Problem to solve |
Please print, word for word, every line from the one that contains "This screenshot has height=103, width=225." through the last line of the records, and nothing else.

Data provided |
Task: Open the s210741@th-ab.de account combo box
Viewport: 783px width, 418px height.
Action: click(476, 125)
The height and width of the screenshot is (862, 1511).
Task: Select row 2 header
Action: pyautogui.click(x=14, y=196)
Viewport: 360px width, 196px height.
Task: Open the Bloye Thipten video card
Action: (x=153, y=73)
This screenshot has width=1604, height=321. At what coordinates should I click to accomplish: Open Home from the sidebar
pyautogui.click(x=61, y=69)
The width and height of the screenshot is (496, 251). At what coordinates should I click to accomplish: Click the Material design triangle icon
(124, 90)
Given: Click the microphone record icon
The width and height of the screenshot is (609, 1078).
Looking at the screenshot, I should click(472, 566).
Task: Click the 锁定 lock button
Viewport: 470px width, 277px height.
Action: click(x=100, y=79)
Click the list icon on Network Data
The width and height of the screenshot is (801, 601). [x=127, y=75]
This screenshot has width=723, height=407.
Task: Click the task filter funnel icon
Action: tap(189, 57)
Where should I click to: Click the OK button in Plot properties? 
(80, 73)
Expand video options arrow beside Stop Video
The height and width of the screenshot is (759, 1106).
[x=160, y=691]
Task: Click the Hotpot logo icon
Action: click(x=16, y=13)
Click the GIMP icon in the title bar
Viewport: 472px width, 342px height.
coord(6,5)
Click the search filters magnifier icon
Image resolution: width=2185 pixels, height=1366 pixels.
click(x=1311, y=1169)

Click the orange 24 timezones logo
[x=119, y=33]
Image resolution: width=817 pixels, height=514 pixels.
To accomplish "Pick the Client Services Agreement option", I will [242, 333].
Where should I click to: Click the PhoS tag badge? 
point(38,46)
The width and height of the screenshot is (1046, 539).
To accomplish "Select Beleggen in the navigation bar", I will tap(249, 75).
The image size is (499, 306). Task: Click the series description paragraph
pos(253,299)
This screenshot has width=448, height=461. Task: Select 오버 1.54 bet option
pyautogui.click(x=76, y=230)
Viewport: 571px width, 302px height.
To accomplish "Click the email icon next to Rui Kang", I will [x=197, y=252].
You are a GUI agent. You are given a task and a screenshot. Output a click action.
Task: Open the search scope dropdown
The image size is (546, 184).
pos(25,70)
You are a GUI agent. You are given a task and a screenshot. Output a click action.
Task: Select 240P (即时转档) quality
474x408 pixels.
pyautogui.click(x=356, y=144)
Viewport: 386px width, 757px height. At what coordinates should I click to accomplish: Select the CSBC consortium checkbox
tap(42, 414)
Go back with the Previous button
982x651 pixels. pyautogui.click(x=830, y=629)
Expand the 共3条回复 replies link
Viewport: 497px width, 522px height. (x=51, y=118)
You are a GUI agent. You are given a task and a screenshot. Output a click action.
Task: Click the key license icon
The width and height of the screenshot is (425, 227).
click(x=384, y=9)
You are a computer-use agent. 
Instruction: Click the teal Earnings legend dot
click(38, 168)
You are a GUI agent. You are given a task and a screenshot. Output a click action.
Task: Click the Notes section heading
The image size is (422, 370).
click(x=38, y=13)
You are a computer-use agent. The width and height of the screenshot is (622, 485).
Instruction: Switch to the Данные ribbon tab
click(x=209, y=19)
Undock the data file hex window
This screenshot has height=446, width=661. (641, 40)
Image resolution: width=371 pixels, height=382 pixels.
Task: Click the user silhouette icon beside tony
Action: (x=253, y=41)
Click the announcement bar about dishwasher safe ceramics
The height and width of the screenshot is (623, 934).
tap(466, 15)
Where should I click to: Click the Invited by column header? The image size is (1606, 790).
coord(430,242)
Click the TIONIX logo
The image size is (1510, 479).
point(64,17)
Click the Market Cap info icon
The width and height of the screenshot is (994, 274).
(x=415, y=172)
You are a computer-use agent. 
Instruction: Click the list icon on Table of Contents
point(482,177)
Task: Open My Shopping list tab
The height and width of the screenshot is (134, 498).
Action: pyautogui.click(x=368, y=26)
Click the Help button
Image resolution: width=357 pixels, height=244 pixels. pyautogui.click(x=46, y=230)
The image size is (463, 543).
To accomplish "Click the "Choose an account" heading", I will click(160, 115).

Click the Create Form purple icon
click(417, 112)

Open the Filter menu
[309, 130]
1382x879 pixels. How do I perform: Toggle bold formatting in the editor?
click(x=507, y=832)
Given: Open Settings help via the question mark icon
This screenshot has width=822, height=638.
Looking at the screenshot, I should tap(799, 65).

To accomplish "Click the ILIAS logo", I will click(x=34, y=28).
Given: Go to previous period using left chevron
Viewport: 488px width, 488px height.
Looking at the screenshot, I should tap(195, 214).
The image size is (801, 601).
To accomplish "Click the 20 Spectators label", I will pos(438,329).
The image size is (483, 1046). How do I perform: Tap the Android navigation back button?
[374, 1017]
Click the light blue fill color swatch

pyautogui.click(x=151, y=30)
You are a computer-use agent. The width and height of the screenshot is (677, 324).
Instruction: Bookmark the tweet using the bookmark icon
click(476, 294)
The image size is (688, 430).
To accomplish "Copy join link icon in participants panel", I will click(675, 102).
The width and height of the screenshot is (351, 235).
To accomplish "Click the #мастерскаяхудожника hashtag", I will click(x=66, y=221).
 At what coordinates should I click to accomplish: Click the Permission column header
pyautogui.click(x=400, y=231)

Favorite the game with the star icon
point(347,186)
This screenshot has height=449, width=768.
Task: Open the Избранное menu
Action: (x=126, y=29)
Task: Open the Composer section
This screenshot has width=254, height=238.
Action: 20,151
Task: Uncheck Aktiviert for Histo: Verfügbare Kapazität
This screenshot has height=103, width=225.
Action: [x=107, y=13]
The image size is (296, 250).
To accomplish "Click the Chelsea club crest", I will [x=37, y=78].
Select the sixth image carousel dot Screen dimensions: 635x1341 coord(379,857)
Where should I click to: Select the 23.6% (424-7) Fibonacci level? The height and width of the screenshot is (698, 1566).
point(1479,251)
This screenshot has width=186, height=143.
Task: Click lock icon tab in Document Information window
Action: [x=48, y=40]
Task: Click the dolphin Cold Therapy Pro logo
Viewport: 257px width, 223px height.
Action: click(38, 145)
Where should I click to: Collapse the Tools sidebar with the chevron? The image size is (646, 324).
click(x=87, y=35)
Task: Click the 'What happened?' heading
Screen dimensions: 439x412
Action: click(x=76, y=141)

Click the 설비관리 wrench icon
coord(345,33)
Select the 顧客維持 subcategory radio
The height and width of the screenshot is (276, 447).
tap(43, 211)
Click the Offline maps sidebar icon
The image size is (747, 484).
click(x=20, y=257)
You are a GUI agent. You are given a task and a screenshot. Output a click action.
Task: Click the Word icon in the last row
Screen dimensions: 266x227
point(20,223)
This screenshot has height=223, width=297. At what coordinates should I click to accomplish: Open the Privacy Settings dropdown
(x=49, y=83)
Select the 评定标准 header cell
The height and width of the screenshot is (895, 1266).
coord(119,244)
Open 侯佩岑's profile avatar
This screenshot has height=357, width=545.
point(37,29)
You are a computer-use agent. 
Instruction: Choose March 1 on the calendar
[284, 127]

Result of this exercise |
This screenshot has height=103, width=225.
Action: [x=107, y=13]
The image size is (296, 250).
To accomplish "Click the Chelsea club crest", I will [x=37, y=78].
Select the sixth image carousel dot Screen dimensions: 635x1341 coord(379,857)
Where should I click to: Select the 23.6% (424-7) Fibonacci level? The height and width of the screenshot is (698, 1566).
point(1479,251)
This screenshot has width=186, height=143.
Task: Click lock icon tab in Document Information window
Action: [x=48, y=40]
Task: Click the dolphin Cold Therapy Pro logo
Viewport: 257px width, 223px height.
Action: click(38, 145)
Where should I click to: Collapse the Tools sidebar with the chevron? The image size is (646, 324).
click(x=87, y=35)
Task: Click the 'What happened?' heading
Screen dimensions: 439x412
Action: click(x=76, y=141)

Click the 설비관리 wrench icon
coord(345,33)
Select the 顧客維持 subcategory radio
The height and width of the screenshot is (276, 447).
tap(43, 211)
Click the Offline maps sidebar icon
The image size is (747, 484).
click(x=20, y=257)
You are a GUI agent. You are given a task and a screenshot. Output a click action.
Task: Click the Word icon in the last row
Screen dimensions: 266x227
point(20,223)
This screenshot has height=223, width=297. At what coordinates should I click to accomplish: Open the Privacy Settings dropdown
(x=49, y=83)
Select the 评定标准 header cell
The height and width of the screenshot is (895, 1266).
coord(119,244)
Open 侯佩岑's profile avatar
This screenshot has height=357, width=545.
point(37,29)
You are a computer-use agent. 
Instruction: Choose March 1 on the calendar
[284, 127]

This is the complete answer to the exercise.